Sections:
7. Health
What we agreed at Gleneagles
- The G8 will work with developing country governments to improve health services for the poor – helping them train and retain doctors, nurses and community health workers and to strengthen health systems.
- The G8 will do more to tackle TB and malaria so that, by 2015, 85% of those vulnerable to malaria have access to treatment and bed nets – potentially saving 600,000 children’s lives a year.
How is the UK doing?
The
UK has committed 50% of its future bilateral support to basic services. This
includes supporting nurses and doctors in African health systems and removing
fees for those using the services so that the most vulnerable people have access
to health provision. We are working to make sure that this aid is longer term
and more predictable. Only then will countries have the confidence to improve
health services, invest in training, recruit additional staff and revitalise
health infrastructure.
We have also committed money to global health partnership funds, such as the
Global Polio Eradication Initiative
(£60 million), and the
Global Fund to fight
AIDS, TB and Malaria. The UK’s total commitment through to 2008 is £359
million.
We also lead and finance a series of initiatives providing innovative funding
to combat killer diseases. These include: the
International Finance Facility for
Immunisation (IFFIm), which is financing both new vaccines, such as
hepatitis B, and basic vaccines;
UNITAID,
which is financing drugs and diagnostics for AIDS, TB and malaria; and the
Advanced Market Commitment (AMC), which will provide an incentive for the
development of a vaccine for pneumoccocal disease.
How the International Community is doing
The Health Millennium Development Goals
remain off-track, particularly in Africa. The donor response remains patchy. A
number of donors have contributed significantly to the innovative funding
mechanisms. More than 1.7 million early deaths will have been prevented in the
world’s poorest countries as a result of support by
Global
Alliance for Vaccines and Immunisation (GAVI) up to the end of 2005. The
Advanced Market Commitment, the latest innovative funding mechanism, was
launched in February 2007 with a total value of $1.5 billion.
What should happen next?
The UK will work with the
World Bank and
WHO
to support long-term country health plans and improve co-ordination between
international health initiatives, such as global funds and developing country’s
health system planning processes. The UK will lobby multilateral institutions to
make aid more coordinated, predictable, long-term and flexible. We will work
with bilateral donors, including our G8 partners, to provide more and
longer-term financing to strengthen health systems and hire more health workers.
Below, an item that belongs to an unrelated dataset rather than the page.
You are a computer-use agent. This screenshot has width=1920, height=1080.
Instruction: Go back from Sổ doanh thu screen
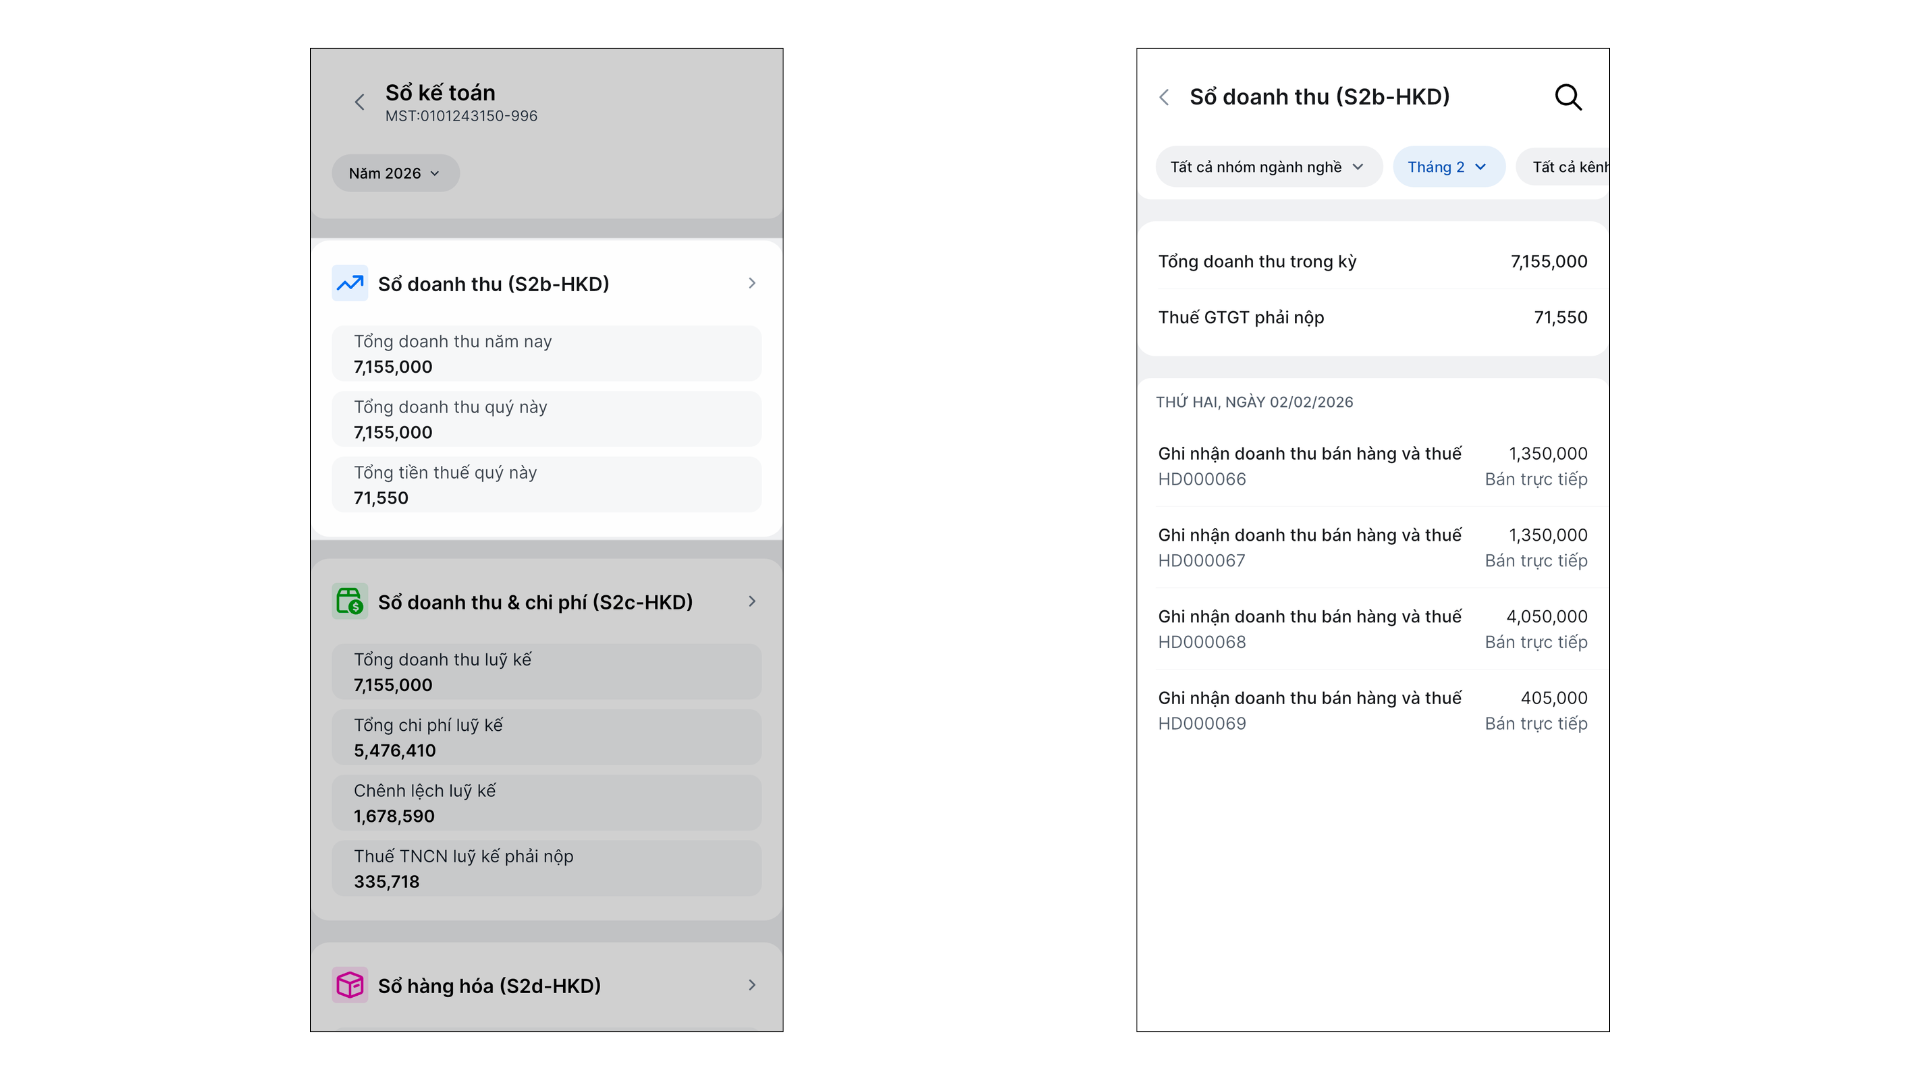[1164, 97]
There is also a lack of transparency in the supply of medicines. This contributes to high levels of inefficiency and fraud and wastes valuable resources that should be spent on healthcare and increasing access to medicines. MeTA (the Medicines Transparency Alliance) is set for launch in 2007, bringing together governments, the private sector, civil society and international institutions to promote transparency and efficiency in the procurement and supply of medicines.
Where it is making a difference:
- In Tanzania, the UK is supporting a $12 million insecticide treated net programme which should stop 40,000 children a year dying from malaria.
- The UK helped the Uganda Ministry of Health to launch a nationwide campaign against polio and measles. We provided $1.1 million to support the purchase of vaccines and to implement its immunisation campaign targeting over 5.7 million children.
- In Zambia the UK contributed £14.5 million to support the abolition of user fees at public health centres.